« Ç'aurait été mieux si nous avions gagné, mais que voulez-vous ? C'est une série de sept rencontres. Il ne sert à rien de paniquer. »

Pas de panique chez les Rangers

« Ça va être plaisant. »
Plusieurs amis et connaissances de Mika Zibanejad ont reçu un texto similaire, en début de semaine.
« Quand les gens d'Ottawa ont su que nous allions affronter les Sénateurs en deuxième ronde, mon téléphone s'est mis à vibrer. Je n'ai pas reçu des tonnes de messages, mais, généralement, tout le monde me disait à peu près la même chose. J'ai composé une réponse passe-partout et je l'ai envoyée à tous ceux qui me contactaient. En gros, je leur disais que cette série serait bien plaisante », raconte-t-il.
Et puis ? Le premier match fut-il plaisant ?
« Ç'aurait été mieux si nous avions gagné, mais que voulez-vous ? C'est une série de sept rencontres. Il ne sert à rien de paniquer. »
L'entraîneur-chef des Rangers, Alain Vigneault, a reconnu durant son point de presse de vendredi après-midi qu'il jongle avec l'idée d'apporter des changements. Son attaque ne produit pas à un rythme satisfaisant depuis le début des séries. « Ça ne fait aucun doute. À forces égales, nous avons fait de bonnes choses. Dans mon esprit, cependant, les Sénateurs ont remporté la bagarre des unités spéciales », a-t-il répété.
On lui a demandé de parler du jeu de Derek Stepan, qui a été l'auteur d'un seul but jusqu'à maintenant en séries.
« Je ne voudrais pas faire de lui un cas isolé. Plusieurs joueurs, au sein de notre groupe, ont intérêt à faire mieux. S'ils veulent vraiment gagner, ils doivent mieux jouer que jeudi soir. Je ne veux absolument rien enlever aux Sénateurs. Ils ont joué un fort match. Je maintiens cependant que nous devons, en tant que groupe, faire mieux. »
Zibanejad, qui demeure le meilleur marqueur de sa troupe avec une récolte de quatre points en sept parties, est persuadé que les Blueshirts peuvent faire mieux.
Il a lui-même obtenu une belle chance de marquer, en fin de match. Son vieil ami Kyle Turris est intervenu au dernier moment pour lui mettre des bâtons dans les roues.
« Turrey a fait du beau travail, reconnaît-il. Je croyais que ça y était. Dommage.
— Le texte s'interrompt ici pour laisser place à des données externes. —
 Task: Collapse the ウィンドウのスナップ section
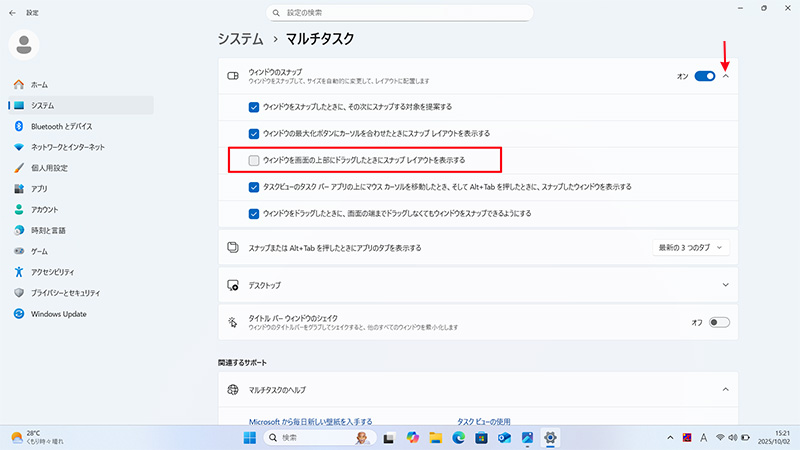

Au moins, je me dis que notre équipe a réussi à obtenir une belle chance de marquer sur cette séquence. »
Il s'agissait du deuxième match de Zibanejad dans l'uniforme des Rangers au CCT. Il avait été un des rares joueurs à faire le voyage dans la capitale, au début du mois, pour disputer un match sans signification dans le dernier week-end de la saison régulière.
« C'était une bonne chose, pour moi, de prendre part à cette partie. Ça m'a permis de me débarrasser des papillons que j'avais dans l'estomac. Il m'a fallu quelques minutes pour me faire à l'idée que je ne porterais plus un chandail rouge sur cette patinoire. »
« Jeudi, je dois reconnaître que j'étais un peu nerveux durant ma première présence sur la patinoire. Par la suite, je me suis calmé. J'ai pu continuer à faire mon travail. »
Rivalités
Lors de son passage à la fin de la saison régulière, Mika Zibanejad a été reçu en ami. On l'a présenté au tableau indicateur. La foule a été invitée à l'applaudir.
Cette fois, il est clairement passé dans le camp ennemi.
Avant la reprise des hostilités, Bobby Ryan a même déclaré qu'il connaissait des façons de le faire sortir de ses gonds.
Il a passé le match numéro un à essayer de mettre le feu aux poudres. « Il n'était pas seul, jure le Suédois. C'est correct. J'aime ça. Ça va rendre la série plus intéressante. »
Picard à Düsseldorf
À la fin de la dernière saison, Alexandre Picard a pris le temps de réfléchir. À 31 ans, le moment était-il venu pour lui d'accrocher ses patins ? Le défenseur gatinois a finalement choisi de poursuivre sa carrière. L'ancien des Sénateurs et du Canadien retournera en Allemagne. Il a paraphé un contrat d'un an assorti d'une année d'option avec le Düsseldofer EG, un club de première division.
Picard a passé les deux dernières campagnes en Suisse, avec le HC Fribourg-Gottéron. L'hiver dernier, il a récolté cinq points en 35 parties, tout en conservant un différentiel de moins neuf.